Some specific quotations and fine-grain descriptions used in public remarks at the inauguration were circulated in press briefings associated with the event. While event statements are consistent in praising technical mastery and stage presence for both artistes, independent confirmation of every direct quotation or paraphrase from every speech was not uniformly available across all secondary outlets at the time of writing. The broad factual claims — the awards, recipients, date of inauguration, and the general tenor of the laudations — are confirmed by multiple reputable accounts summarising the event; however, verbatim attribution for some remarks relied on contemporary press reporting from the inauguration.

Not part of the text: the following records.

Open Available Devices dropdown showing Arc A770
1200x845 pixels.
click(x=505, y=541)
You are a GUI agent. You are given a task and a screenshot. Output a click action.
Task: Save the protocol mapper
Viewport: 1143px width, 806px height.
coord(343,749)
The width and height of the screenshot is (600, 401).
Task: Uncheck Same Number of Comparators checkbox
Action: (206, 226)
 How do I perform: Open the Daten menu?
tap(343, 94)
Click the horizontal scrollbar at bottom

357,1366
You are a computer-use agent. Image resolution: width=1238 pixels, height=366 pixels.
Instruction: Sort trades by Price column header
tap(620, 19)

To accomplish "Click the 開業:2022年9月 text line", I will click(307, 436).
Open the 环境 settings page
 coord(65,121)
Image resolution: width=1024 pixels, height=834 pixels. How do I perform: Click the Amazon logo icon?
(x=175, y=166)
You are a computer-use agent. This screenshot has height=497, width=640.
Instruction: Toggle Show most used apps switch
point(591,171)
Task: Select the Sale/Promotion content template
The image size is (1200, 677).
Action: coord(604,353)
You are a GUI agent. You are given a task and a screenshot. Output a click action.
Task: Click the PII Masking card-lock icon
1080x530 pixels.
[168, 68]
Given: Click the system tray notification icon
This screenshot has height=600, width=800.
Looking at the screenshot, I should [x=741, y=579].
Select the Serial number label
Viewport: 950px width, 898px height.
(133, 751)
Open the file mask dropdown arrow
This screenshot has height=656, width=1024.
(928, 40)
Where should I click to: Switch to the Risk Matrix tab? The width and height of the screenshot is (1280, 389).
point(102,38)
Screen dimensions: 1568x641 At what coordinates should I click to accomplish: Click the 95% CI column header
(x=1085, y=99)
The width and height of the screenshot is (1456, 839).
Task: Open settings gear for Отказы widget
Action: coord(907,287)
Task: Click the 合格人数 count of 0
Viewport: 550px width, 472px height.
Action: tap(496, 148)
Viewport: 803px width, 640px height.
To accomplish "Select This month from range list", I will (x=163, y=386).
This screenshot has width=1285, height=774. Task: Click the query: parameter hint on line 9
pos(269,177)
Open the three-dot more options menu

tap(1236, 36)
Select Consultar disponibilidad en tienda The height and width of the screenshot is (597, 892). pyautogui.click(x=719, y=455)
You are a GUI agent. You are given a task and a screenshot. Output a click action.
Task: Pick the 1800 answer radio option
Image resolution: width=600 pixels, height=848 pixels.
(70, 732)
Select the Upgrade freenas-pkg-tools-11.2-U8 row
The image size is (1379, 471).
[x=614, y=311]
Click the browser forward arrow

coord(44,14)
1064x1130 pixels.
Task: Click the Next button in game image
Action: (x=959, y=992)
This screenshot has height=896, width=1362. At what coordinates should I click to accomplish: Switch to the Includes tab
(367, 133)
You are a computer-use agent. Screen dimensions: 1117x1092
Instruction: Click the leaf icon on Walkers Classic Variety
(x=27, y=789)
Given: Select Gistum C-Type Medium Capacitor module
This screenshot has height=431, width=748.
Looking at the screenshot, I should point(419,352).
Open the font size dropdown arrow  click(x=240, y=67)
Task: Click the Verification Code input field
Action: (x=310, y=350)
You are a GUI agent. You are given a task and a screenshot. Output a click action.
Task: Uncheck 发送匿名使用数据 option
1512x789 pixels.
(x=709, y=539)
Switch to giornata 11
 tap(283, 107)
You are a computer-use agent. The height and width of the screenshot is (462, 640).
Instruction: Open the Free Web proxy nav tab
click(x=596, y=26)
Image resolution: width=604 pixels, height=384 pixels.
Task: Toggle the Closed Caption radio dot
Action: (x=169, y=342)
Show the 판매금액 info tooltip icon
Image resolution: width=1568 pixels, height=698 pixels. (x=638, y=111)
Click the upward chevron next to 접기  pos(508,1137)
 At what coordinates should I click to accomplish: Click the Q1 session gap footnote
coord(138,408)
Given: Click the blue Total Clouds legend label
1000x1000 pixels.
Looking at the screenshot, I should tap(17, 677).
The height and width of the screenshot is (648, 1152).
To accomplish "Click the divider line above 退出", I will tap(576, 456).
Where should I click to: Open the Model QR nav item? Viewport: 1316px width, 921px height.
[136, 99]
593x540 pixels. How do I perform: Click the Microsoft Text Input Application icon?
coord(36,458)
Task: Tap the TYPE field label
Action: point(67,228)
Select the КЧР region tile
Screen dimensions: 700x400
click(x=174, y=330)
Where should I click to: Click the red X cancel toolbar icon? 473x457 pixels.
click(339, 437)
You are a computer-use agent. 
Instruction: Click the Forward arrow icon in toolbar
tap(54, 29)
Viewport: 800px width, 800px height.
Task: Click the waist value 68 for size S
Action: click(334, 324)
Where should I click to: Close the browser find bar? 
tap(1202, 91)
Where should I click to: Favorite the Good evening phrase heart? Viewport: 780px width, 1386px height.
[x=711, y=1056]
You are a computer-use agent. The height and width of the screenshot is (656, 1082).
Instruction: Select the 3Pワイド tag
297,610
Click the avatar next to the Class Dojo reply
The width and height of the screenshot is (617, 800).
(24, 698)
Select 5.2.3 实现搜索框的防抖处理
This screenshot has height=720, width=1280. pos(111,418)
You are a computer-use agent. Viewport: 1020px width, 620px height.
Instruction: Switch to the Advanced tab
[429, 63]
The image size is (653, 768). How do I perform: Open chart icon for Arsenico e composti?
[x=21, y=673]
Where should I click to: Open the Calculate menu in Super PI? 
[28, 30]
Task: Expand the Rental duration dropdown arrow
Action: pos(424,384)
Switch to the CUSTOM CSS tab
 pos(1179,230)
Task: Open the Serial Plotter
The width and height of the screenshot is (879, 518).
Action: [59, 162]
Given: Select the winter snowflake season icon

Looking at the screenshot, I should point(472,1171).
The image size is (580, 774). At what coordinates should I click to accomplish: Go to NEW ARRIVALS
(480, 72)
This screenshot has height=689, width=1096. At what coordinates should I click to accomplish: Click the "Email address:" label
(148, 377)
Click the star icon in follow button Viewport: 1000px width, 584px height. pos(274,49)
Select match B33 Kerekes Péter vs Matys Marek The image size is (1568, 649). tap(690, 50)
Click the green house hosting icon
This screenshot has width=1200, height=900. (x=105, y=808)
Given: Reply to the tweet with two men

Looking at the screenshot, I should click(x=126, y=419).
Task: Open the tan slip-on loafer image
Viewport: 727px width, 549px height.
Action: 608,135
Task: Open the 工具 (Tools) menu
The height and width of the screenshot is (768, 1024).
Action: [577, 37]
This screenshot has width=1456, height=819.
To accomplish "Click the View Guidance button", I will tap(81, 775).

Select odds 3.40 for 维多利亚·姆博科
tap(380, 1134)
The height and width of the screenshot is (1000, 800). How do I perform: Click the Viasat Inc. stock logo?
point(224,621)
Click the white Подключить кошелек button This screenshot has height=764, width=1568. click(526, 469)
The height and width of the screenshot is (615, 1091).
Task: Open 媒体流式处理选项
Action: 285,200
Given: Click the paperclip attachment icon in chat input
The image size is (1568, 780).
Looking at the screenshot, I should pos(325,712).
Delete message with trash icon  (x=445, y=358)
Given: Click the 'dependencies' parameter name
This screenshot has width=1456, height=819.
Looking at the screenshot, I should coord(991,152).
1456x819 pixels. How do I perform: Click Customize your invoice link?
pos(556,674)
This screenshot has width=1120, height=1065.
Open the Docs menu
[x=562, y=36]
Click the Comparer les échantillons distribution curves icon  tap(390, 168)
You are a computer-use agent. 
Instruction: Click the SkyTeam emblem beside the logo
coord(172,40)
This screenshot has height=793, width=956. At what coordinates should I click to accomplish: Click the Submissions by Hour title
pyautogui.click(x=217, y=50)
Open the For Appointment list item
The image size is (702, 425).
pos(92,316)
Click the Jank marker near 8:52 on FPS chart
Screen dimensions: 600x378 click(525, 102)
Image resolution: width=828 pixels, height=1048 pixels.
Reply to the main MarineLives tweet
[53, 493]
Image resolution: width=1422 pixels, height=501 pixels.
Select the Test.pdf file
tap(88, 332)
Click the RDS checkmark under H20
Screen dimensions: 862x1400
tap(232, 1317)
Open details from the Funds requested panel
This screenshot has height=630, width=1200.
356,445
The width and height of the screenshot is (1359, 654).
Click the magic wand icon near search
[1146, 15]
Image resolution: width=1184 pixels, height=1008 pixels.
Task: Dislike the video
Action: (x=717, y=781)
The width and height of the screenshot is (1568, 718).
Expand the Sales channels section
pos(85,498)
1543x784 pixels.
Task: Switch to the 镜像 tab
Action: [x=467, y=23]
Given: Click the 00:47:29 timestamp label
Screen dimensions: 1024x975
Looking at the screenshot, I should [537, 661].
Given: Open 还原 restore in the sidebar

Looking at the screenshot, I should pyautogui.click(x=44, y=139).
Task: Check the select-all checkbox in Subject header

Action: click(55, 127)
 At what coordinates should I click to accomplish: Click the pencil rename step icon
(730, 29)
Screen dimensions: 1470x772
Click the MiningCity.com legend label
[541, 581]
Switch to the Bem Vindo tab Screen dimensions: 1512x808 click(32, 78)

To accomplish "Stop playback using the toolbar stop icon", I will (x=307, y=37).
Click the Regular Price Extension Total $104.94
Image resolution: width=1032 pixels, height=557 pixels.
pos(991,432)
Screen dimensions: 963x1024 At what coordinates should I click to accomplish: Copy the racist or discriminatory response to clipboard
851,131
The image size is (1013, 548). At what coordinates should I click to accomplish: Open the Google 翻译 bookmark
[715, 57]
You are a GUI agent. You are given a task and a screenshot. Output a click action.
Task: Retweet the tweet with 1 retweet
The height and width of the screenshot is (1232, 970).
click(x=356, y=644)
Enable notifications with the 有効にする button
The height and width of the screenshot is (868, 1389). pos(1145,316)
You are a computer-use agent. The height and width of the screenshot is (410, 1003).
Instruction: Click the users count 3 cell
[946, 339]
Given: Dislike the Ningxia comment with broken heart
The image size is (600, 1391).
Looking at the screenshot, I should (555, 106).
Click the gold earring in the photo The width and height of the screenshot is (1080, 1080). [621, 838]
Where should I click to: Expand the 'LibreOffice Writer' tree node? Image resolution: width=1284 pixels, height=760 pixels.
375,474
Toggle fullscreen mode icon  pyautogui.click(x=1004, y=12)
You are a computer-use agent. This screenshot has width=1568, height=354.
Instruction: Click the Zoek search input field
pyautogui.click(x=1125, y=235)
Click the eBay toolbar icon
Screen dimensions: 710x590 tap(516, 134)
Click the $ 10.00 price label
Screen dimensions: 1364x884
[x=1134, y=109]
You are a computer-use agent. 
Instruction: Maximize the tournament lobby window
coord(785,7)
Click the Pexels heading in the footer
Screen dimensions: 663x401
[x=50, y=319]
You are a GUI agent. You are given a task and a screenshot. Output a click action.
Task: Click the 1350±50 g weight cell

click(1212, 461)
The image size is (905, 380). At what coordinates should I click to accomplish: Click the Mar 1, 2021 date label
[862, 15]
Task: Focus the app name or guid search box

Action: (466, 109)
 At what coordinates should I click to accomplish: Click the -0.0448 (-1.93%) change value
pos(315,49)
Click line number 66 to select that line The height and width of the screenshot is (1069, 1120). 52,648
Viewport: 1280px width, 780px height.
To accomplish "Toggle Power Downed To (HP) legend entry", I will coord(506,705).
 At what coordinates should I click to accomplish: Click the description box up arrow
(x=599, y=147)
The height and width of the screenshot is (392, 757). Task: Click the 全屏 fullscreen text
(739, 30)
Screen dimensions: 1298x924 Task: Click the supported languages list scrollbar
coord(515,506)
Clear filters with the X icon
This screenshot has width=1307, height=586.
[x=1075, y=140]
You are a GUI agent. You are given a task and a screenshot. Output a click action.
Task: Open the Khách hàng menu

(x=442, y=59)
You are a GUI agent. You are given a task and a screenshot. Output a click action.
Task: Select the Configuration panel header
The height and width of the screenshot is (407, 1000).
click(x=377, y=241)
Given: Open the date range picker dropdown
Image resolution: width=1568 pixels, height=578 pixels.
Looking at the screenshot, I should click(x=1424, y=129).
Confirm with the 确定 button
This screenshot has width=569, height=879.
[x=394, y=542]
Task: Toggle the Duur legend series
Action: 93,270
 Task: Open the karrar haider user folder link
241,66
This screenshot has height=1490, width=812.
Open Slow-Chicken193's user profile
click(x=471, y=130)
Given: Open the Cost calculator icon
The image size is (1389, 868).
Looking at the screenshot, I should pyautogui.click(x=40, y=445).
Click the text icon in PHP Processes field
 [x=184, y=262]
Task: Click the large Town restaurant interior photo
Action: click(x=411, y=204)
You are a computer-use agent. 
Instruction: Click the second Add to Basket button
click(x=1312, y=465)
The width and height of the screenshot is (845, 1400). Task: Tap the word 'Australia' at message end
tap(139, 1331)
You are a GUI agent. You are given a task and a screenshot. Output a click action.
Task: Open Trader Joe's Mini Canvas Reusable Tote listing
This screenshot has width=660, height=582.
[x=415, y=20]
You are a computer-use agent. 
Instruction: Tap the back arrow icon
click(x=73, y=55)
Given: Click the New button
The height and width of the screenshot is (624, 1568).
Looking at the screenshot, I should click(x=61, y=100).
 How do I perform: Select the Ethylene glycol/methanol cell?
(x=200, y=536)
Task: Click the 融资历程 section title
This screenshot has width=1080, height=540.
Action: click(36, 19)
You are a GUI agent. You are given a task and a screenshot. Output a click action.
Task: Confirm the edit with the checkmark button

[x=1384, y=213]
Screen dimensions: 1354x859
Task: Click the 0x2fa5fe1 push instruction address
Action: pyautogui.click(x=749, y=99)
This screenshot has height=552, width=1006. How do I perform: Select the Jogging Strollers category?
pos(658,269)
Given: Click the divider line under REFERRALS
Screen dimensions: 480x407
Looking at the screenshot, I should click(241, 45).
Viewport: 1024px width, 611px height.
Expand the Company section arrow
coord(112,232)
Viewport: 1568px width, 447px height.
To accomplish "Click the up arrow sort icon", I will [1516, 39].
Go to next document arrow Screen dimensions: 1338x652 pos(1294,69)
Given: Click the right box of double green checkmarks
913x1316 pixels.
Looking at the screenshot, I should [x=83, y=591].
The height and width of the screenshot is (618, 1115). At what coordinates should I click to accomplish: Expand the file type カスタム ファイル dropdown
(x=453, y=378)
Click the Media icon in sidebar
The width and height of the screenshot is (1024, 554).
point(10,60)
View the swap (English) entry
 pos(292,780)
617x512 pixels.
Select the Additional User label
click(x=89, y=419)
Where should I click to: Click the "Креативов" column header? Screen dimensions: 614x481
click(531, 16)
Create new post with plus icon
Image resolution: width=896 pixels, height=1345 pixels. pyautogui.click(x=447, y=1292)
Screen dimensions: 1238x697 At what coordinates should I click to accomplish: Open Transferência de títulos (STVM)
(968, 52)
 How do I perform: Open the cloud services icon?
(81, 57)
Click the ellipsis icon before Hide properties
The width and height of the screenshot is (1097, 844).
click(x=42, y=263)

Looking forward: sustaining a living tradition​

The Margazhi Mela’s ceremony and the honours it bestows are a ritualised moment of collective memory-making in Chennai’s classical arts ecosystem. They mark careers and signal institutional priorities. The recognition of K. V. Prasad and G. Narendra reminds practitioners and audiences that technical mastery, ensemble sensitivity and interpretive clarity remain central to what the sabha system rewards. Yet the future vitality of Carnatic music and Bharatanatyam will depend equally on the capacity of sabhas to broaden their field of honour and invest in outreach, archiving and innovation.
  • Maintain ritual excellence while expanding the circle of recognition.
  • Use awards not only to celebrate past achievement, but to seed future creativity.
  • Balance reverence for lineage with active support for new voices and pedagogies.
These steps will ensure that honours like Sangeetha Choodamani and Nrithya Choodamani continue to be meaningful markers of excellence — not only for those who have already shaped the arts, but for the next generation charged with carrying the tradition forward.

Conclusion​

The Krishna Gana Sabha’s decision to honour K. V. Prasad with Sangeetha Choodamani and G. Narendra with Nrithya Choodamani at the Margazhi Mela’s inauguration is a deliberate recommitment to craft, balance and classical clarity. The choices reflect a sabha culture that prizes technical depth and pedagogical lineage, while reminding audiences of the ensemble sensibilities that make Carnatic concerts and Bharatanatyam performances resonate. At the institutional level, these recognitions are opportunities: to celebrate artistry, to reaffirm standards, and to reassess how honours can also foster innovation, inclusivity and wider public engagement. The challenge ahead for sabhas and patrons alike is to preserve the tradition’s heart while widening the aperture — so that recognition sustains both what is valued now and what will be vital tomorrow.